I don't have Broadwell hardware in front of me yet so can you tell me which fine-grain SVM capabilities are supported in the latest driver on Gen8 devices? Just ?
If is supported then can an 8-16GB host address space be shared?
The OpenCL 2.0 SVM article does a nice job summarizing the capability bits. Can you list which are supported in the .4080 driver and which might eventually be supported?
It depends on the Broadwell hardware you will have:
if it has HD5300 graphics, then only coarse grain buffer SVM is supported.
if it has HD5500 graphics and above, then both coarse grain buffer SVM and fine grain buffer SVM with or without atomics are supported.

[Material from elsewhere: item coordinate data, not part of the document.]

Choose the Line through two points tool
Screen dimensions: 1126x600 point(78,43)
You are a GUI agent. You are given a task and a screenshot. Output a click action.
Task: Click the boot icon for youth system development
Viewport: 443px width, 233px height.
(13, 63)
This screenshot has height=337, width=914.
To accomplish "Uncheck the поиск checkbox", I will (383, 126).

Cannot comment on fine grain system SVM capabilities, since I haven't seen any production systems that support it yet.
Thanks, that's helpful.
The followup Broadwell question is what are the latest memory allocation limits (max and total) for clCreateBuffer() and clSVMAlloc()?
I'm planning out an IGP demo that could potentially benefit from a large heap.

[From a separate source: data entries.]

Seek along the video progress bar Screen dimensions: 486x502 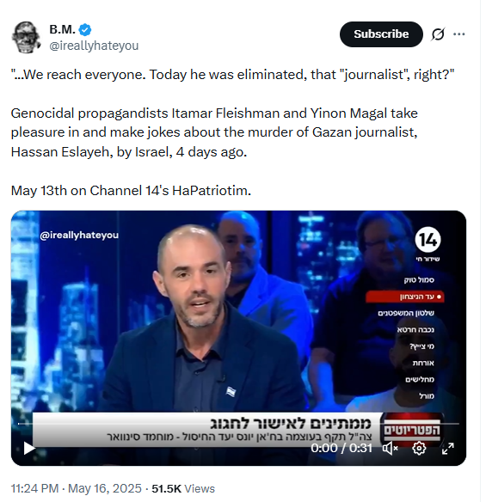click(x=238, y=424)
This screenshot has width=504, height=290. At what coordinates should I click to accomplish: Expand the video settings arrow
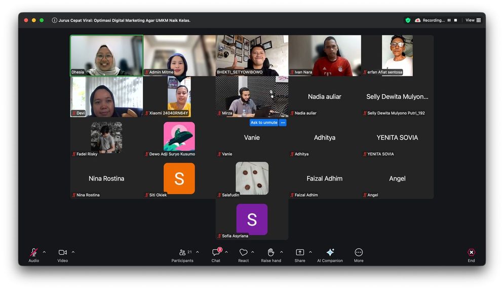tap(73, 252)
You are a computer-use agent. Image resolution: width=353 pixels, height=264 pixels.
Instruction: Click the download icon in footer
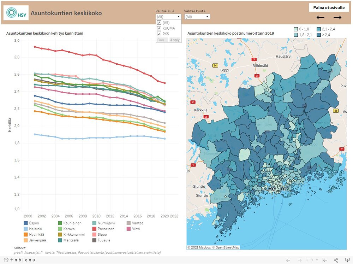347,260
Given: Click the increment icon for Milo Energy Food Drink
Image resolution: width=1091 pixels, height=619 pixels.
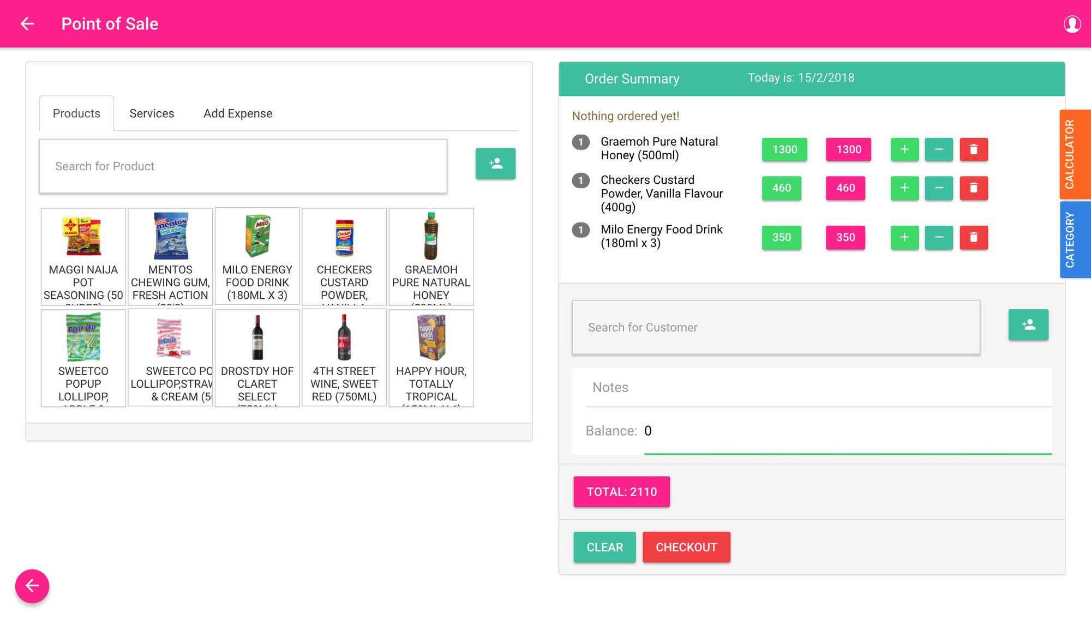Looking at the screenshot, I should click(904, 237).
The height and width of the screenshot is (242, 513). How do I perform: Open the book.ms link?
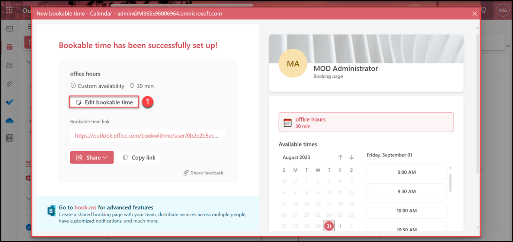point(85,207)
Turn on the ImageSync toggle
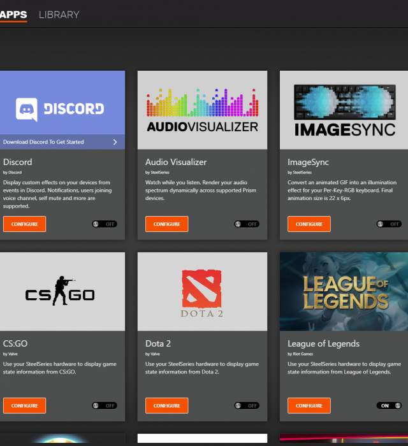 (x=389, y=224)
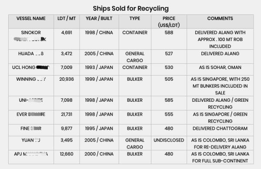Image resolution: width=261 pixels, height=169 pixels.
Task: Click the '2000 / CHINA' year built cell
Action: pyautogui.click(x=99, y=157)
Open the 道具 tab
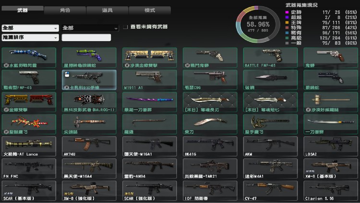This screenshot has height=203, width=360. (x=108, y=10)
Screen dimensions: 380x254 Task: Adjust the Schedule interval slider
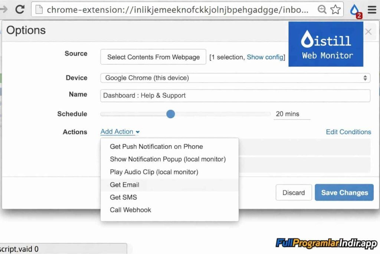pyautogui.click(x=170, y=114)
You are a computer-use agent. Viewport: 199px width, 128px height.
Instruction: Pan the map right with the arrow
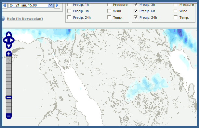point(12,40)
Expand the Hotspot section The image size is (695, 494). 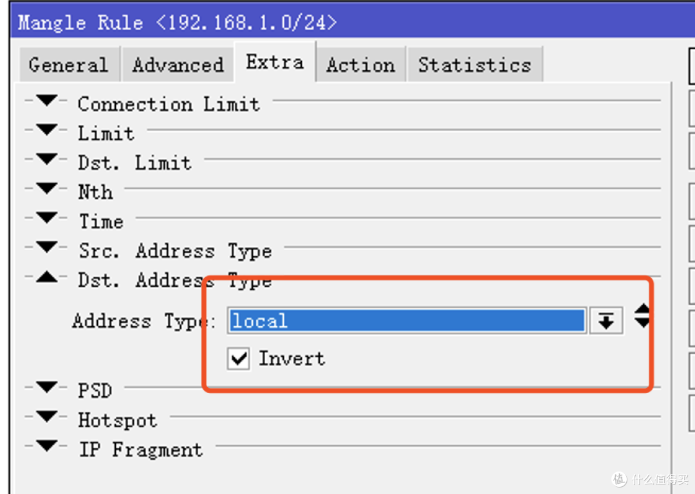click(46, 417)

I managed to get a hold of the guy with Broadwell system and it is reporting the following, which looks like the Global memory size is 1.6 GB, but individual buffer allocations are ~400 MB max (I believe this is on a system w/ 4 GB of RAM):
Using platform: Intel(R) Corporation and device: Intel(R) HD Graphics 5500.
OpenCL Device info:
CL_DEVICE_VENDOR :Intel(R) Corporation
CL_DEVICE_NAME :Intel(R) HD Graphics 5500
CL_DEVICE_VERSION :OpenCL 2.0
CL_DEVICE_OPENCL_C_VERSION :OpenCL C 2.0 ( using USC )
CL_DEVICE_MAX_COMPUTE_UNITS : 24
CL_DEVICE_MAX_WORK_ITEM_DIMENSIONS : 3
CL_DEVICE_MAX_WORK_ITEM_SIZES : ( 256, 256, 256)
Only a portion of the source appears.